Data for review ::
◇ ◇ ◇ ◇ ◇

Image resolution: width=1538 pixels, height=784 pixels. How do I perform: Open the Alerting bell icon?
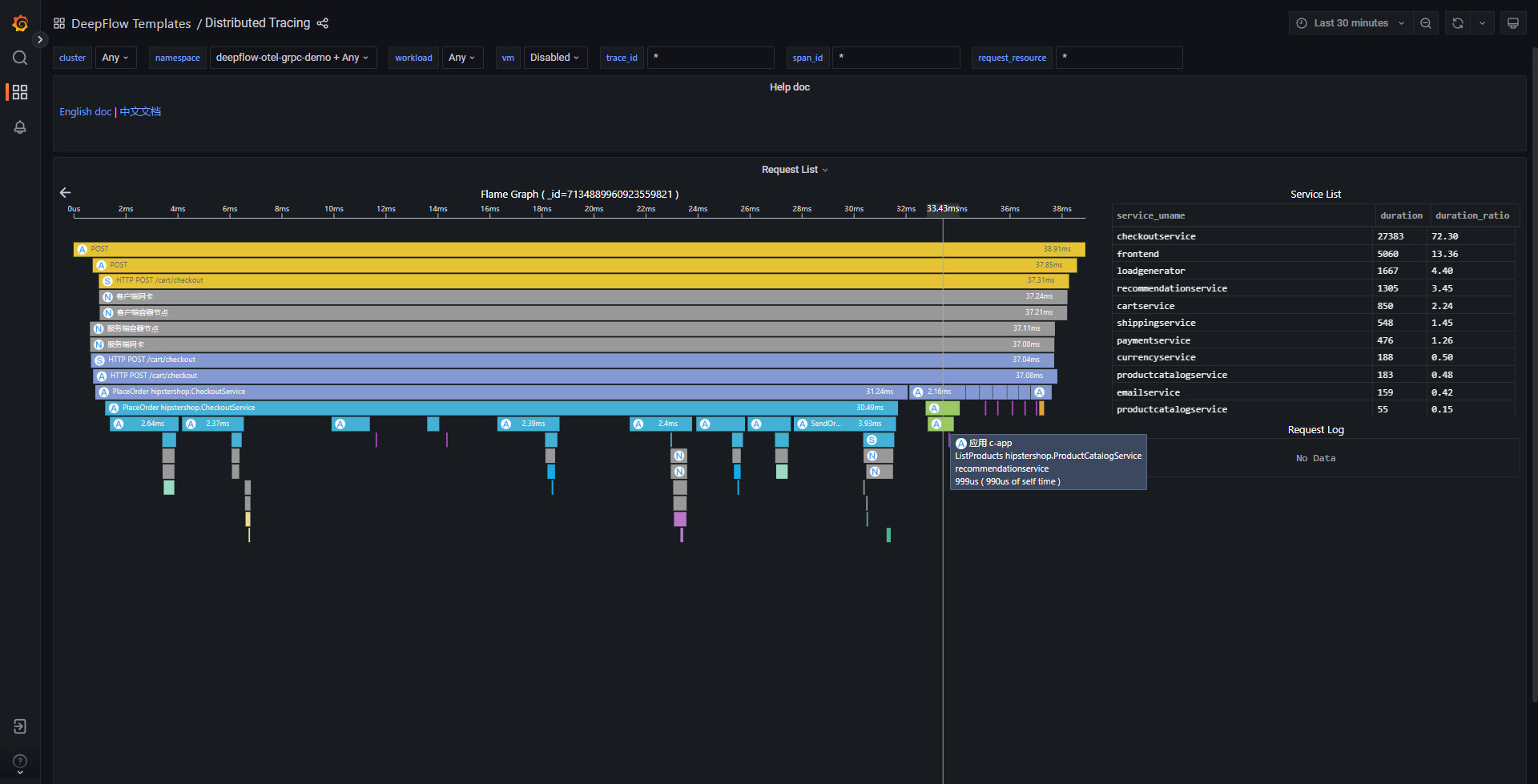[20, 127]
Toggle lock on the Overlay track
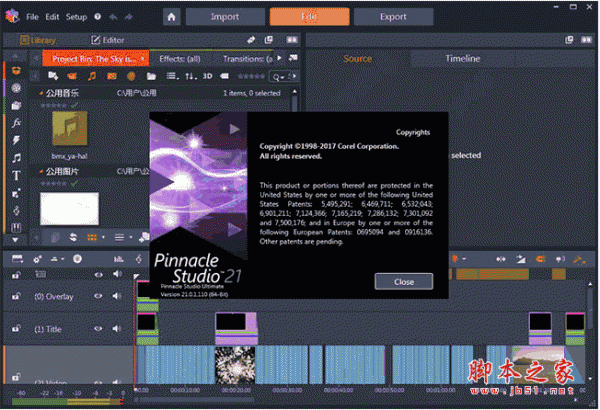600x410 pixels. tap(16, 296)
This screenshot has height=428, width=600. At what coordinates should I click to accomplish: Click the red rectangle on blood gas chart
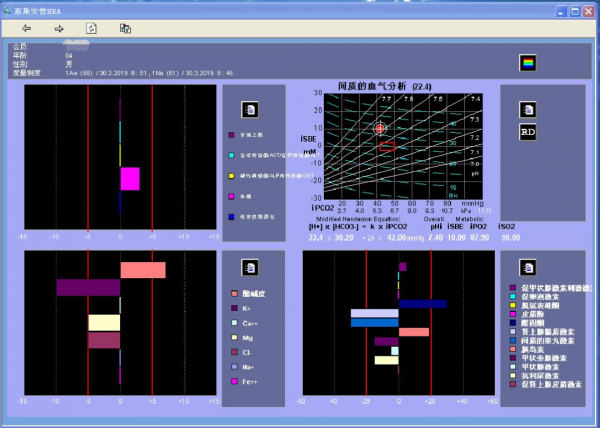click(388, 146)
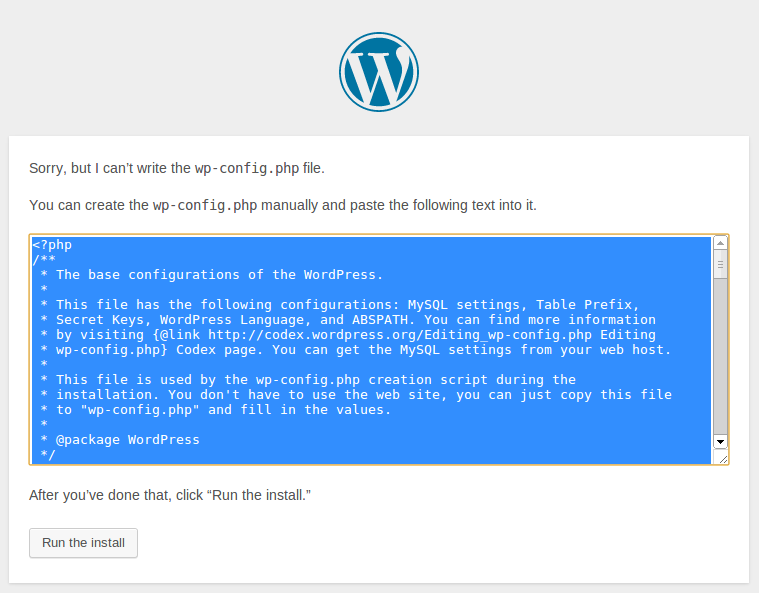Screen dimensions: 759x593
Task: Click the closing */ comment line
Action: [x=48, y=455]
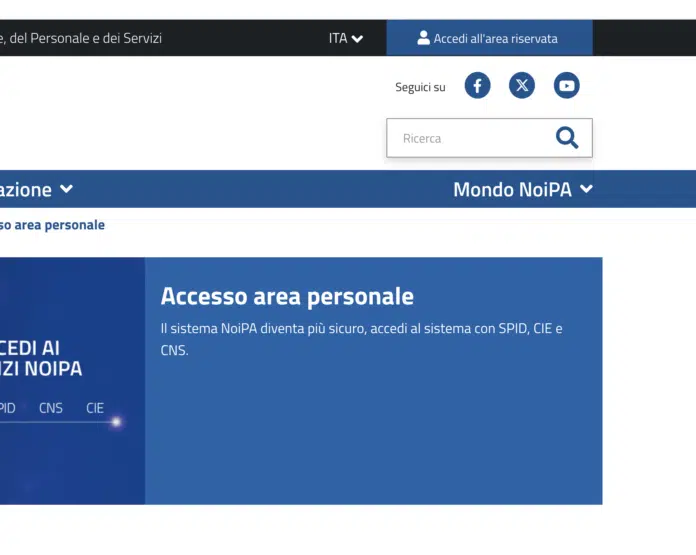The width and height of the screenshot is (696, 555).
Task: Select the CIE label in the banner
Action: (95, 408)
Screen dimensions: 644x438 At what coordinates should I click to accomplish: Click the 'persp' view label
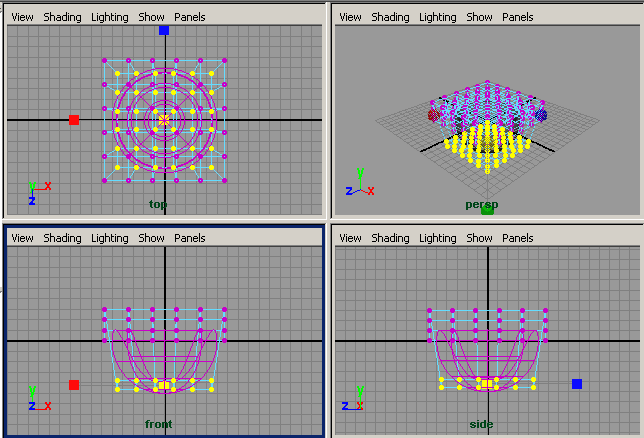point(481,204)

◇ ◇ ◇ ◇ ◇

Every line of the material is to be quoted exactly, with no pictures carried over.

Image resolution: width=1538 pixels, height=784 pixels. How do I perform: Open the Alerting bell icon?
[20, 127]
Toggle lock on the Overlay track
600x410 pixels. tap(16, 296)
This screenshot has height=428, width=600. At what coordinates should I click to accomplish: Click the red rectangle on blood gas chart
click(388, 146)
Screen dimensions: 759x593
Task: Click the closing */ comment line
Action: [x=48, y=455]
The width and height of the screenshot is (696, 555).
Task: Select the CIE label in the banner
Action: (95, 408)
Screen dimensions: 644x438 At what coordinates should I click to accomplish: Click the 'persp' view label
point(481,204)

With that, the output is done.